Nuevo episodio de violencia en un autobús de la EMT de Tarragona. Según ha podido saber ElCaso.com, este lunes, 3 de agosto, cuando pasaban diez minutos de las seis de la mañana, dos personas han subido a uno de los buses de la Empresa Municipal de Transports de la ciudad, concretamente al de la línea 5, que conecta el barrio de Sant Salvador con el centro de la ciudad. Al parecer, estas personas no han validado correctamente el billete y el conductor, al darse cuenta, les ha llamado la atención, recriminándoles que quisieran utilizar el transporte público de manera ilegal. Ha sido entonces cuando una de ellas se ha puesto muy violenta.

Según ha podido saber este medio, uno de los implicados se ha abalanzado sobre el conductor, protegido por la mampara de cristal, que ha acabado rompiendo de un fuerte golpe. Afortunadamente, el conductor no ha sufrido lesiones a raíz de la agresión, y los pasajeros problemáticos han salido corriendo. La Guàrdia Urbana de Tarragona ha enviado dos patrullas cuando los han requerido, pero, a pesar de la búsqueda exhaustiva que han hecho por la zona, no han conseguido encontrar a los sospechosos. A estas horas, según han confirmado fuentes municipales a ElCaso.com, el incidente se encuentra bajo investigación policial.

Por su parte, la EMT ha asegurado que presentará denuncia por un delito de daños y que acompañará al conductor en caso de que él también quiera denunciar a título personal. En este sentido, la entidad responsable del transporte público de Tarragona ha condenado "cualquier acto de violencia contra sus trabajadores y trabajadoras" y ha expresado "todo su apoyo al conductor afectado por este incidente".

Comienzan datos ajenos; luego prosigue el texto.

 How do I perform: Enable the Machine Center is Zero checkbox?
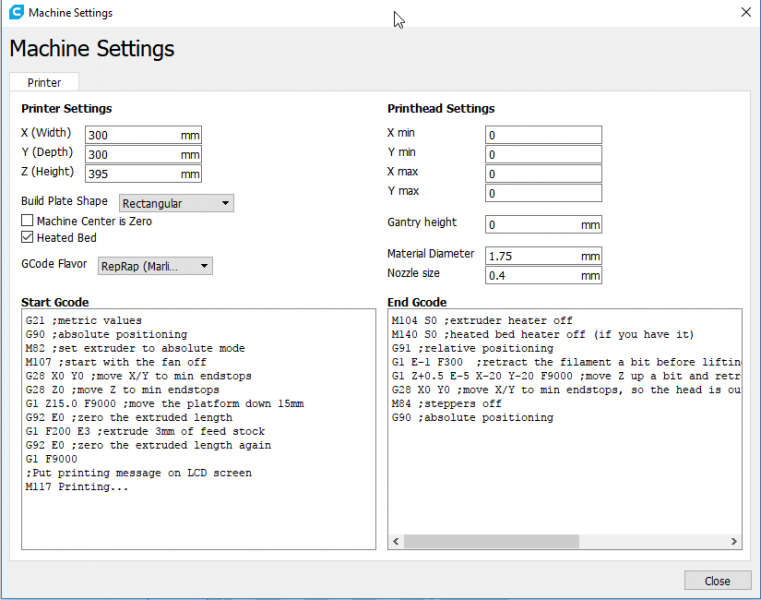pyautogui.click(x=28, y=221)
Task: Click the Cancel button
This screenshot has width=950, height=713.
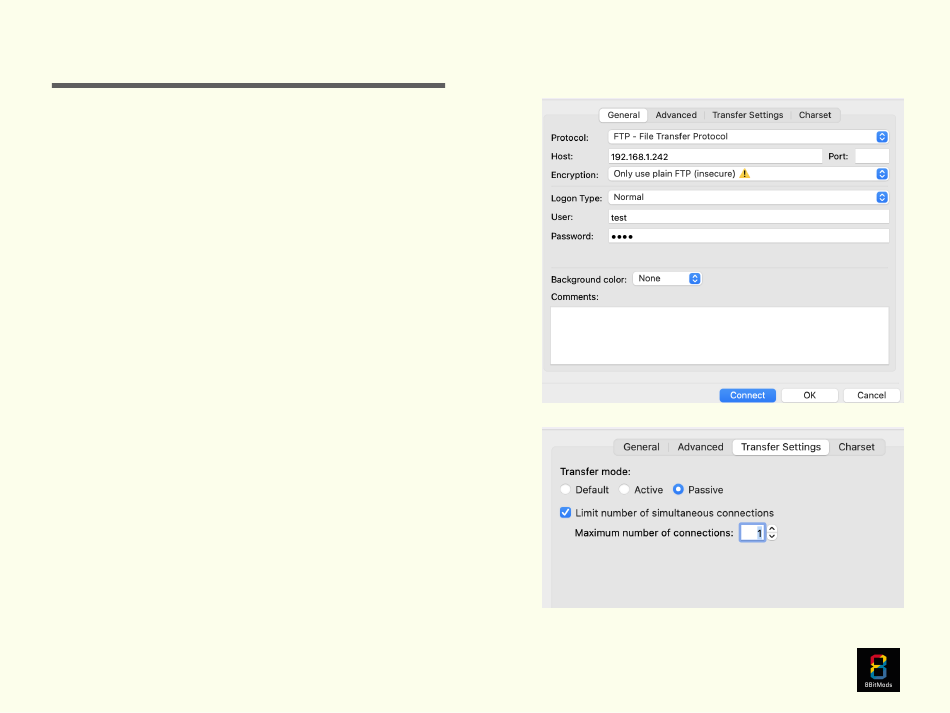Action: pos(871,395)
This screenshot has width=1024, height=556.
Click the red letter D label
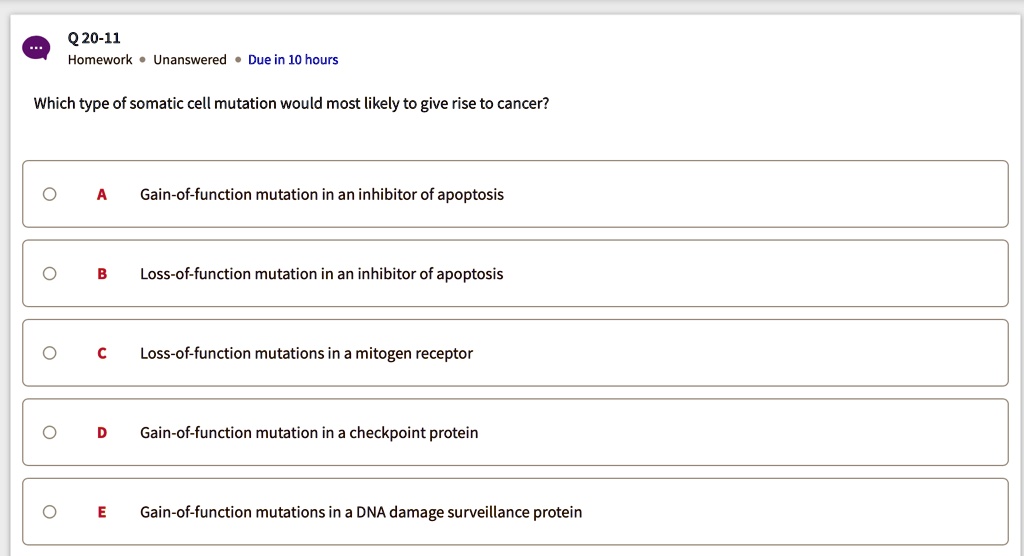point(102,433)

Un conductor de autobús agredido en Tarragona

El pasado 5 de julio, un joven de 21 años y nacionalidad española agredió al conductor del autobús de la línea 85 después de que este le recriminara que estaba fumando dentro del vehículo. Los hechos se registraron a las siete y media de la mañana. Cuando el chófer le llamó la atención, lo empezó a golpear y también rompió la mampara de seguridad. El joven intentó huir, pero la Guàrdia Urbana lo interceptó poco después. Al identificarlo, vieron que tenía una orden de detención pendiente, por lo que fue arrestado. Paralelamente, se abrió una investigación por un delito de lesiones y se le denunció por daños y alteración del orden público.